L’OBÉSITÉ, UN NOUVEAU FLÉAU QUI FRAPPE L’AFRIQUE

Dans de nombreux pays africains, des enfants rachitiques souffrant de malnutrition deviennent des adultes en surpoids. Les femmes ont des proportions corporelles démesurées. De plus en plus d’Africains se nourrissent mal malgré la croissance de leurs revenus.

L’obésité a longtemps été le triste apanage des seules sociétés occidentales, où vivent deux obèses sur trois. Désormais, elle touche aussi les pays africains tels que l’Égypte, la Libye dans lesquels la progression a été la plus significative entre 1980 et 2003.
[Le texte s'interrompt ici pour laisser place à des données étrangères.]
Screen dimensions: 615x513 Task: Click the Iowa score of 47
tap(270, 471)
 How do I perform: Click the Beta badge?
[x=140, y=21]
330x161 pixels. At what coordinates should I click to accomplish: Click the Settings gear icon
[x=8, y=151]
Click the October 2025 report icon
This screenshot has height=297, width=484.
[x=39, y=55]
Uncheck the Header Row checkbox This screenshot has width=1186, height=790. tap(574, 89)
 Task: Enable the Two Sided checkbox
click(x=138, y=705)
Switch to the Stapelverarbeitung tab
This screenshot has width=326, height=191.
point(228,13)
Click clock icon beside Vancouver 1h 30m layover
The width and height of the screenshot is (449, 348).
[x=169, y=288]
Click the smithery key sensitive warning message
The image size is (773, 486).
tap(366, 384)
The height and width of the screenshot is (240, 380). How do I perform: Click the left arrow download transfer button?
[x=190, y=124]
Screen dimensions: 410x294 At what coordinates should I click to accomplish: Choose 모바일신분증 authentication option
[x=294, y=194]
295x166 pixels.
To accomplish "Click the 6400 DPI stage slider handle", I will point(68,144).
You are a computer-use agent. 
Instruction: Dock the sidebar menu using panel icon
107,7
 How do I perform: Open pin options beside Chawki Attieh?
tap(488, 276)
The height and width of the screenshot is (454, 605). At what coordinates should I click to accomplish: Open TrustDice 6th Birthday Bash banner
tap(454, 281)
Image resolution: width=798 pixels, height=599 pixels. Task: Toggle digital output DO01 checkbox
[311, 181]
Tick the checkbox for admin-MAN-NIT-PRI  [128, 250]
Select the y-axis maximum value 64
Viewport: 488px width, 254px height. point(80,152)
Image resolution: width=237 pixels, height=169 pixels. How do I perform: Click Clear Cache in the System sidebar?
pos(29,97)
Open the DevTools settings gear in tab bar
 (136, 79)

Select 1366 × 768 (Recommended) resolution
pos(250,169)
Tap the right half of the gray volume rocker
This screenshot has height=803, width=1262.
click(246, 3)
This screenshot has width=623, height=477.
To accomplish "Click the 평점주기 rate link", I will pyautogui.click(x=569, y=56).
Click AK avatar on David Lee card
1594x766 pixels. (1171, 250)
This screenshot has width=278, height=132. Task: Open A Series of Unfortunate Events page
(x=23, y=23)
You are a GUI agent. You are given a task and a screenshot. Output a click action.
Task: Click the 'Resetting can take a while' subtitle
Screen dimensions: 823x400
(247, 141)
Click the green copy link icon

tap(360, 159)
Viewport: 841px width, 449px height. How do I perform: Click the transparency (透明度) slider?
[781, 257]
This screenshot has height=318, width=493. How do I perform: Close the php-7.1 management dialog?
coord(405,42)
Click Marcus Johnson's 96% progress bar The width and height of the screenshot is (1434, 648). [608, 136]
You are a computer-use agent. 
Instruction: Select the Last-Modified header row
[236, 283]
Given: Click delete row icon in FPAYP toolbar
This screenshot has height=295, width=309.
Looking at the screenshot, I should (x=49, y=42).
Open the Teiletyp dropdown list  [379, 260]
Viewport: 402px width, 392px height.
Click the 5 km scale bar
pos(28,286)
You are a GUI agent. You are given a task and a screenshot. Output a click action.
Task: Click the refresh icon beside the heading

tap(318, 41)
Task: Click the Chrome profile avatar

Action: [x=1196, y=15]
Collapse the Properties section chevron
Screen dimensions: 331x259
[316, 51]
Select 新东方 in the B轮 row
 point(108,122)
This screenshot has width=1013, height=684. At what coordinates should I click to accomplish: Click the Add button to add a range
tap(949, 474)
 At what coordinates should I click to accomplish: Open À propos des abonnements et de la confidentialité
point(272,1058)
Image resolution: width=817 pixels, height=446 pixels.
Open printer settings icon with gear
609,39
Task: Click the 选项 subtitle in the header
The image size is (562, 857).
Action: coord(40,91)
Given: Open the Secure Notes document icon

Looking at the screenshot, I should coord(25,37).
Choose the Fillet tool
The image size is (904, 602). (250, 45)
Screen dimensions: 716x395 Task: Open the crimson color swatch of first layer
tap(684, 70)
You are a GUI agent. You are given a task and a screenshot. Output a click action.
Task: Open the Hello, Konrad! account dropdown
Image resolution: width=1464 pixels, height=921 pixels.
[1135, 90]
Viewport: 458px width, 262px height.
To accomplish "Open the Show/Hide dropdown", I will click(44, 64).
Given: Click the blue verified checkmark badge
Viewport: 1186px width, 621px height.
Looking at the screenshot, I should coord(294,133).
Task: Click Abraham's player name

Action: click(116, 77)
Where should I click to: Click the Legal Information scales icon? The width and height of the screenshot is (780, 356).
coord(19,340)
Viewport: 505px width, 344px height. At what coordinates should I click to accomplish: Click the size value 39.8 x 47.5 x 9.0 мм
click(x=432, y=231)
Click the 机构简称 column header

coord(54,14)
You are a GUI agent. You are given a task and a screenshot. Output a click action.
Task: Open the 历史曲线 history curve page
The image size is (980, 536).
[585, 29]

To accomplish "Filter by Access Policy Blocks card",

L’Afrique subsaharienne n’est pas en reste. Ainsi, le Sénégal, le Cameroun et le Gabon figurent parmi les États les plus touchés par l’obésité et le surpoids. Cela est d’autant plus vrai que dans ces deux pays de l’Afrique centrale, le surpoids est la marque la plus ostensible d’une vie de confort et d’aisance matérielle. A cela, il conviendra d’ajouter les effets de l’alcool consommé sans modération aussi bien par les hommes que par les femmes.

Par ailleurs, si les obèses d’Occident sont principalement des hommes, dans les pays émergents, ce sont les femmes qui sont les plus frappées par ce fléau qualifié de « pandémie » par les chercheurs. La sédentarisation et l’attrait pour une nourriture occidentale déséquilibrée expliquent que les Africaines soient particulièrement touchées. Des croyances socioculturelles alimentent cette obésité parfois perçue comme un critère de beauté, de santé et de fécondité.

L’urbanisation rapide, la croissance de la population et une classe moyenne émergente ont suscité de nouvelles habitudes alimentaires pas très saines. Un récent rapport des experts en agriculture « Malabo Montpellier Panel » souligne que les Africains, en particulier les enfants sont davantage exposés à des aliments en forte teneur en sucre, à forte densité d‘énergie, moins coûteux mais également moins nutritifs. De 4 % en 1990, le taux d’obésité chez les enfants se situait à 7 % en 2011 et devrait atteindre 11 % en 2025.

Les personnes les plus exposées à l’obésité ne s’investissent pas dans des activités physiques. Pour le panel de Malabo, il est urgent “de sensibiliser et d’aborder la question inquiétante de l’obésité au sein de la population africaine”.